Fin du roman
Le mauvais air du cachot devenait
insupportable à Julien. Par bonheur, le jour où on lui annonça qu’il fallait
mourir, un beau soleil réjouissait la nature, et Julien était en veine de
courage. Marcher au grand air fut pour lui une sensation délicieuse, comme la
promenade à terre pour le navigateur qui longtemps a été à la mer. Allons, tout
va bien, se dit-il, je ne manque point de courage.
Jamais cette tête n’avait été aussi poétique
qu’au moment où elle allait tomber. Les plus doux moments qu’il avait trouvés
jadis dans les bois de Vergy revenaient en foule à sa pensée et avec une
extrême énergie.
Tout se passa simplement, convenablement, et
de sa part sans aucune affectation.
L’avant-veille, il avait dit à Fouqué :
Pour de l’émotion, je ne puis en répondre ; ce cachot si laid, si humide,
me donne des moments de fièvre où je ne me reconnais pas ; mais de la
peur, non on ne me verra point pâlir.
Il avait pris ses arrangements d’avance pour
que le matin du dernier jour, Fouqué enlevât Mathilde et Mme de Rênal.
Emmène-les dans la même voiture, lui avait-il dit. Arrange-toi pour que les
chevaux de poste ne quittent pas le galop. Elles tomberont dans les bras l’une
de l’autre, ou se témoigneront une haine mortelle. Dans les deux cas, les
pauvres femmes seront un peu distraites de leur affreuse douleur.
Julien avait exigé de Mme de Rênal le serment
qu’elle vivrait pour donner des soins au fils de Mathilde.
Qui sait ? peut-être avons-nous encore
des sensations après notre mort, disait-il un jour à Fouqué. J’aimerais assez à
reposer, puisque reposer est le mot, dans cette petite grotte de la grande
montagne qui domine Verrières. Plusieurs fois, je te l’ai conté, retiré la nuit
dans cette grotte, et ma vue plongeant au loin sur les plus riches provinces de
France, l’ambition a enflammé mon cœur : alors c’était ma passion… Enfin,
cette grotte m’est chère, et l’on ne peut disconvenir qu’elle ne soit située
d’une façon à faire envie à l’âme d’un philosophe… Eh bien ! ces bons congréganistes
de Besançon font argent de tout ; si tu sais t’y prendre, ils te vendront
ma dépouille mortelle…
Fouqué réussit dans cette triste négociation.

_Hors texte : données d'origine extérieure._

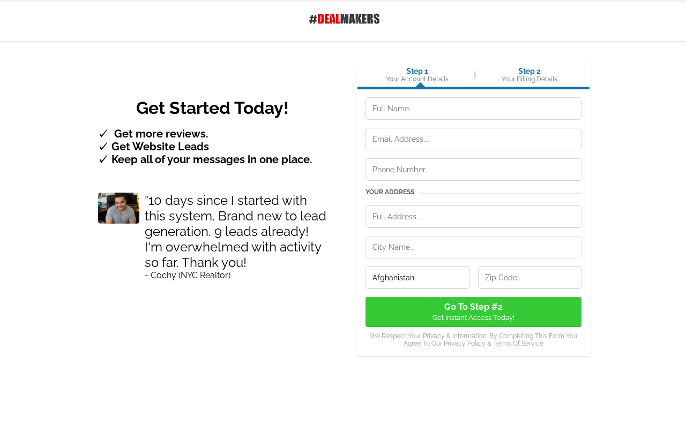The width and height of the screenshot is (686, 428).
Task: Focus the City Name field
Action: click(x=473, y=247)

Il passait la nuit seul dans sa chambre, auprès du corps de son ami, lorsqu’à
sa grande surprise, il vit entrer Mathilde. Peu d’heures auparavant, il l’avait
laissée à dix lieues de Besançon. Elle avait le regard et les yeux égarés.
— Je veux le voir, lui dit-elle.
Fouqué n’eut pas le courage de parler ni de se
lever. Il lui montra du doigt un grand manteau bleu sur le plancher ; là
était enveloppé ce qui restait de Julien.
Elle se jeta à genoux. Le souvenir de Boniface
de La Mole et de Marguerite de Navarre lui donna sans doute un courage
surhumain. Ses mains tremblantes ouvrirent le manteau. Fouqué détourna les
yeux.
Il entendit Mathilde marcher avec
précipitation dans la chambre. Elle allumait plusieurs bougies. Lorsque Fouqué
eut la force de la regarder, elle avait placé sur une petite table de marbre,
devant elle, la tête de Julien, et la baisait au front…
Mathilde suivit son amant jusqu’au tombeau
qu’il s’était choisi. Un grand nombre de prêtres escortaient la bière et, à
l’insu de tous, seule dans sa voiture drapée, elle porta sur ses genoux la tête
de l’homme qu’elle avait tant aimé.
Arrivés ainsi vers le point le plus élevé
d’une des hautes montagnes du Jura, au milieu de la nuit, dans cette petite
grotte magnifiquement illuminée d’un nombre infini de cierges, vingt prêtres
célébrèrent le service des morts. Tous les habitants des petits villages de
montagne traversés par le convoi l’avaient suivi, attirés par la singularité de
cette étrange cérémonie.
Mathilde parut au milieu d’eux en longs
vêtements de deuil, et, à la fin du service, leur fit jeter plusieurs milliers
de pièces de cinq francs.
Restée seule avec Fouqué, elle voulut
ensevelir de ses propres mains la tête de son amant. Fouqué faillit en devenir
fou de douleur.
Par les soins de Mathilde, cette grotte
sauvage fut ornée de marbres sculptés à grands frais, en Italie.
Madame de Rênal fut fidèle à sa promesse. Elle
ne chercha en aucune manière à attenter à sa vie ; mais trois jours après
Julien, elle mourut en embrassant ses enfants.